Despite decades of government attorneys and other lawyers arguing to the Court that states were allowed to provide religious school aid notwithstanding the Establishment Clause, no one seriously argued that if a state gave aid to private non-religious schools, the state was constitutionally required to give the same aid to religious schools pursuant to the Free Exercise Clause. It was assumed by almost everyone that, if they wanted to do so, states were permitted to give aid to secular private schools but not to religious schools out of concerns for too much entanglement with religion. And, even if the Establishment Clause allows aid to religious schools as a permissive matter, everyone thought states could take anti-establishment values into account when deciding whether to fund religious schools.
However, in three recent cases decided by the Roberts Court, discussed here, the conservative justices decided that states must provide the same aid to religious schools they give to secular private schools. These cases do not allow the states to take anti-establishment concerns into account when deciding whether to fund religious schools. None of the opinions relied on text, history, tradition, or even precedent. They were just common law, living constitutionalism decisions based on the justices’ value judgments about the proper relationships between and among the religion clauses, the government, and religious schools.
For most of my career, the fight was over what the government could give to religious schools given the limits of the Establishment Clause. The justices answered that question with incoherent and illogical distinctions, which provided fuel for my legal realism. But at no time did the Court suggest that the Free Exercise Clause might require the state to provide aid to religious schools if they aided secular private schools.
And here
is the most important moral of this true tale. The law changed 180 degrees on
this issue despite no changes to text and no one discovering new sources of original
meaning. In fact, the justices at no time asked whether their equality requirement
is consistent with the First Amendment’s original meaning.
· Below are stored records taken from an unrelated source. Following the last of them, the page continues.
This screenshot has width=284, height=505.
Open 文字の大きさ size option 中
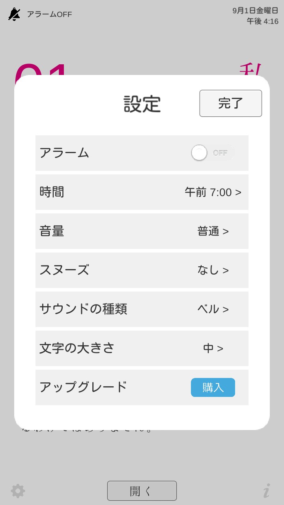click(x=213, y=348)

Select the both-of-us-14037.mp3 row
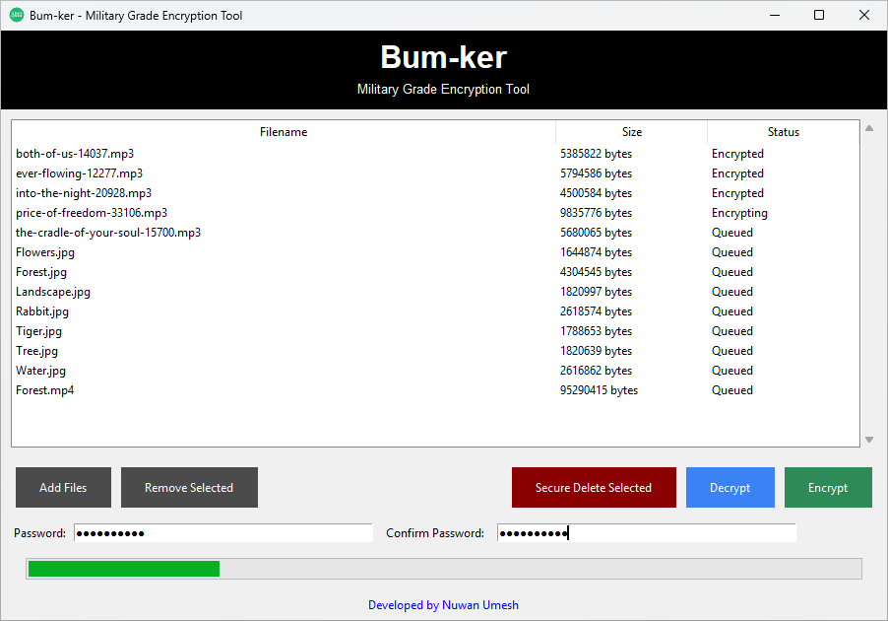coord(75,154)
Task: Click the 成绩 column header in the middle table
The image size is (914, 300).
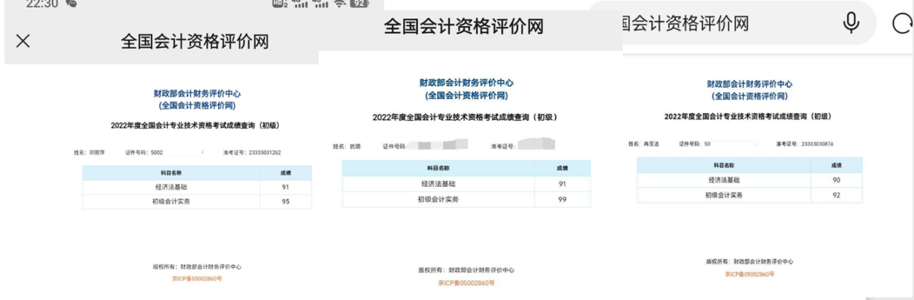Action: (x=562, y=168)
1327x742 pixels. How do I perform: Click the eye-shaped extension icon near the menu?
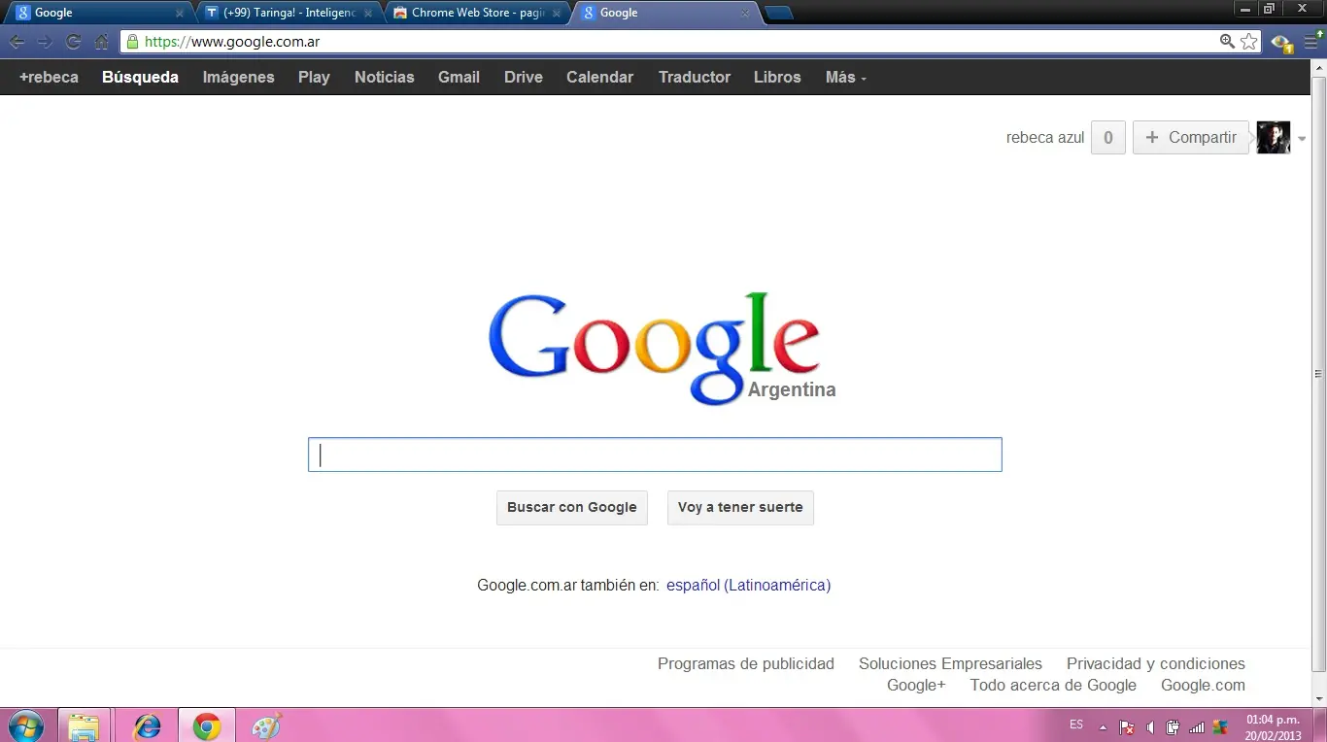click(x=1281, y=45)
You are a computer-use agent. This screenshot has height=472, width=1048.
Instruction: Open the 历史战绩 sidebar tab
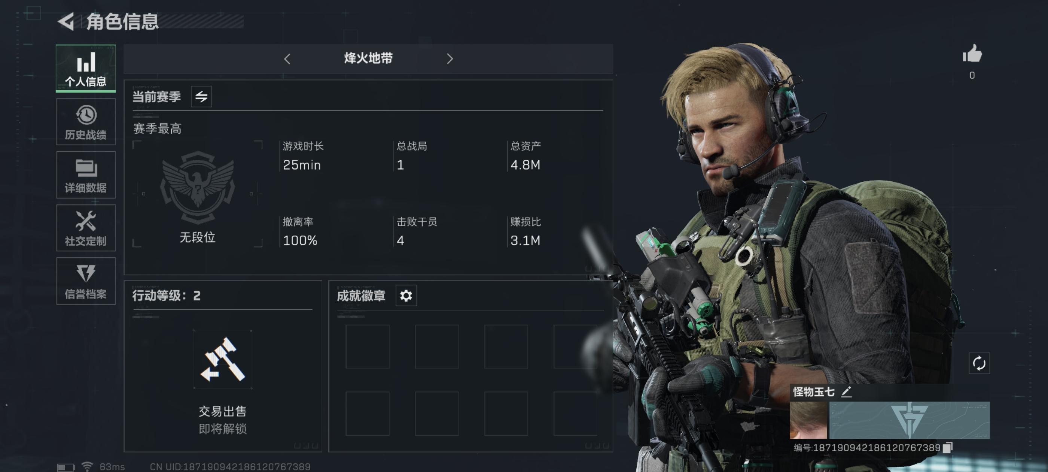click(85, 122)
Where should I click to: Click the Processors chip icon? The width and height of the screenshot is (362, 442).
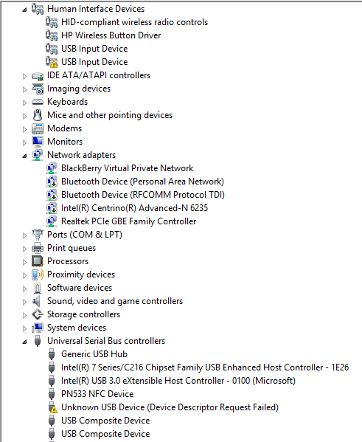pos(38,261)
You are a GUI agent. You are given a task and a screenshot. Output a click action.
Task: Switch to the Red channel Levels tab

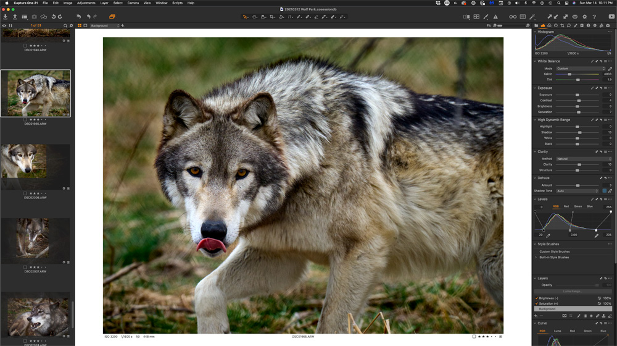pos(566,206)
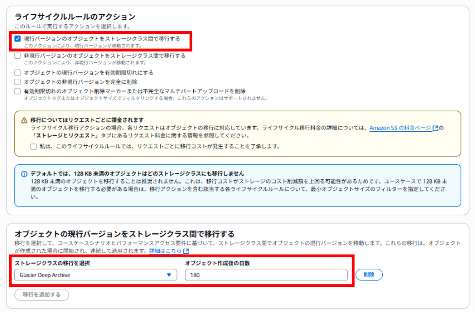Follow the 詳細はこちら link
Viewport: 475px width, 312px height.
point(165,251)
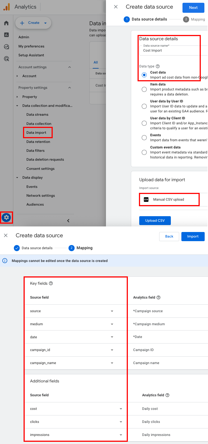This screenshot has width=208, height=444.
Task: Collapse the Account settings section
Action: [69, 67]
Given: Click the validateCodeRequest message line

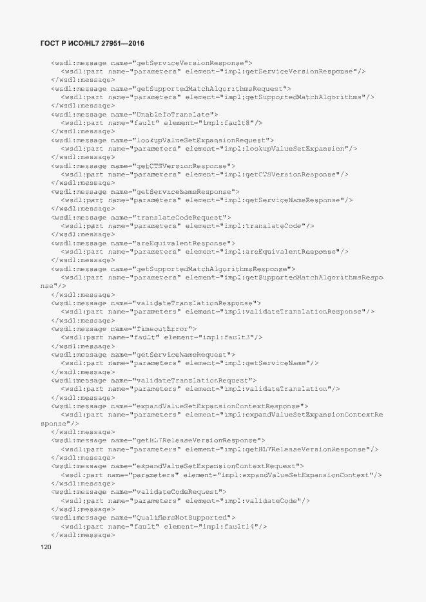Looking at the screenshot, I should pyautogui.click(x=139, y=492).
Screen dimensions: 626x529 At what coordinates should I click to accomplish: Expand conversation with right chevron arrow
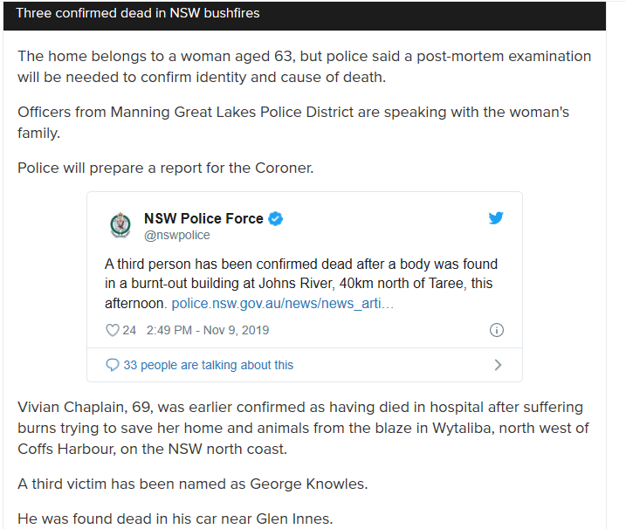[498, 365]
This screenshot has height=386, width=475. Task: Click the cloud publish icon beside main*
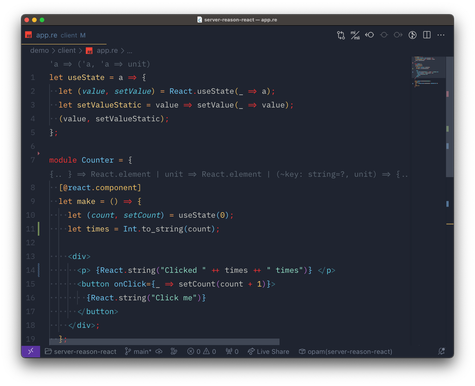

They did not ask
because they knew the answer, and it is not the one they wanted.
What I
described in this surely too long post applies to most major questions of
constitutional law. Whether the issue be color-blindness, the major questions doctrine, abortion, guns, separation of powers, or federalism, constitutional
law is the product of the aggregate of the value preferences of the justices, not legal sources such as text, history, and tradition. The most important
guiding light for this Court seems to be the values of the Republican Party,
not law, as I wrote here.
And there is absolutely nothing preventing the justices from going further and holding that the state’s funding of secular public schools also requires them to fund religious schools on a per capita basis. Yes, that holding would be inconsistent with text, history, and precedent. But it is still possible because those legal sources do not constrain the justices.
At all.
And that is why I am a legal realist, and you should be too.